Now we combine all 3 cleaned datasets into one.

**NEW CONCEPT: `pd.concat()`**

This stacks DataFrames on top of each other (like copying rows from 3 spreadsheets into one).

**YOUR TASK:**
1. From each dataset, keep only `clean_review` and `sentiment` columns
2. Add a `source` column so we know where each review came from
3. Combine into one DataFrame

In [19]:
# Step 1: Add a 'source' column to each dataset
imdb_df['source'] = 'imdb'
amazon_df['source'] = 'amazon'
yelp_df['source'] = 'yelp'

# Step 2: Keep only the columns we need from each
imdb_clean = imdb_df[['clean_review', 'sentiment', 'source']]
amazon_clean = amazon_df[['clean_review', 'sentiment', 'source']]
yelp_clean = yelp_df[['clean_review', 'sentiment', 'source']]

# YOUR CODE: Combine all 3 using pd.concat()
# combined_df = pd.concat([...], ignore_index=True)


# YOUR CODE: Print the shape and check sentiment distribution of combined data



NameError: name 'imdb_df' is not defined

In [None]:
# Check how many reviews came from each source
# YOUR CODE: Use value_counts() on the 'source' column



---
## Part 6: Visualize the Data

Let's create some charts for our portfolio.

**YOUR TASK:** Create the visualizations below.

In [None]:
# Visualization 1: Sentiment distribution across all data
# This code is provided — run it and observe

fig, axes = plt.subplots(1, 2, figsize=(14, 5))

# Left plot: Count of positive vs negative
combined_df['sentiment'].value_counts().plot(kind='bar', ax=axes[0], color=['#2ecc71', '#e74c3c'])
axes[0].set_title('Overall Sentiment Distribution')
axes[0].set_xlabel('Sentiment')
axes[0].set_ylabel('Count')

# Right plot: Distribution by source
pd.crosstab(combined_df['source'], combined_df['sentiment']).plot(kind='bar', ax=axes[1], color=['#e74c3c', '#2ecc71'])
axes[1].set_title('Sentiment Distribution by Source')
axes[1].set_xlabel('Source')
axes[1].set_ylabel('Count')

plt.tight_layout()
plt.savefig('../data/processed/sentiment_distribution.png', dpi=150)
plt.show()

print("Chart saved to data/processed/sentiment_distribution.png")

In [None]:
# Visualization 2: Review length distribution
# This code is provided — run it and observe

combined_df['review_length'] = combined_df['clean_review'].apply(len)

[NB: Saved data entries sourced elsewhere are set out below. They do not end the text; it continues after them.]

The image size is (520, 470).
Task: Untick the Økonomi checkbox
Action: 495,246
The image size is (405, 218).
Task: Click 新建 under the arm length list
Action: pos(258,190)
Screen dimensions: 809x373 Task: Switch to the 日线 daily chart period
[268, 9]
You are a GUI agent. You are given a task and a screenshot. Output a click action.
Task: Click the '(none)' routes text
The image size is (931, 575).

fig, ax = plt.subplots(figsize=(10, 5))
combined_df.groupby('sentiment')['review_length'].hist(alpha=0.5, bins=50, ax=ax, label=['negative', 'positive'])
ax.set_title('Review Length Distribution by Sentiment')
ax.set_xlabel('Review Length (characters)')
ax.set_ylabel('Count')
ax.legend(['negative', 'positive'])

plt.tight_layout()
plt.savefig('../data/processed/review_length_distribution.png', dpi=150)
plt.show()

print("Chart saved to data/processed/review_length_distribution.png")

---
## Part 7: Save the Cleaned Data

Save the combined, cleaned dataset so we can use it for modeling.

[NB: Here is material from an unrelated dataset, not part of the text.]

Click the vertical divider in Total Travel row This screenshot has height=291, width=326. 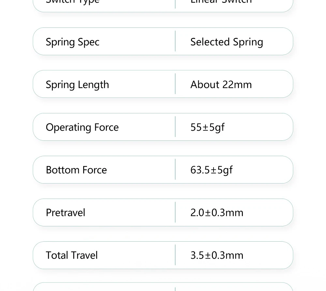pos(175,255)
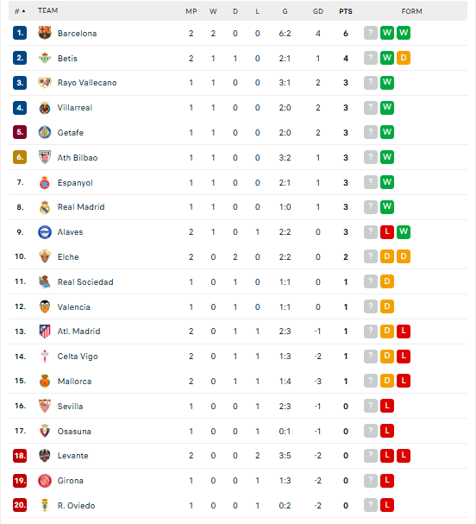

**YOUR TASK:** Save the combined DataFrame to CSV.

In [None]:
# Save to processed folder
# YOUR CODE: Use combined_df.to_csv() to save
# Path: '../data/processed/combined_reviews_clean.csv'
# Add index=False so it doesn't save row numbers


print(f"Saved {len(combined_df)} cleaned reviews to data/processed/combined_reviews_clean.csv")

---
## Summary: What Did We Learn?

Fill this in:

1. **Total combined reviews:** _____
2. **From IMDB:** _____ reviews
3. **From Amazon:** _____ reviews
4. **From Yelp:** _____ reviews
5. **Overall balance:** ___% positive, ___% negative
6. **Issues found in raw data:** _____ (HTML tags, special characters, etc.)
7. **Cleaning steps applied:** lowercase, remove HTML, remove special chars, remove extra spaces

### Questions to think about:
- Are all 3 datasets balanced?
- Are Amazon reviews different in style from IMDB reviews? How?
- Which dataset has the longest reviews? Shortest?
- Could any of these differences affect our model?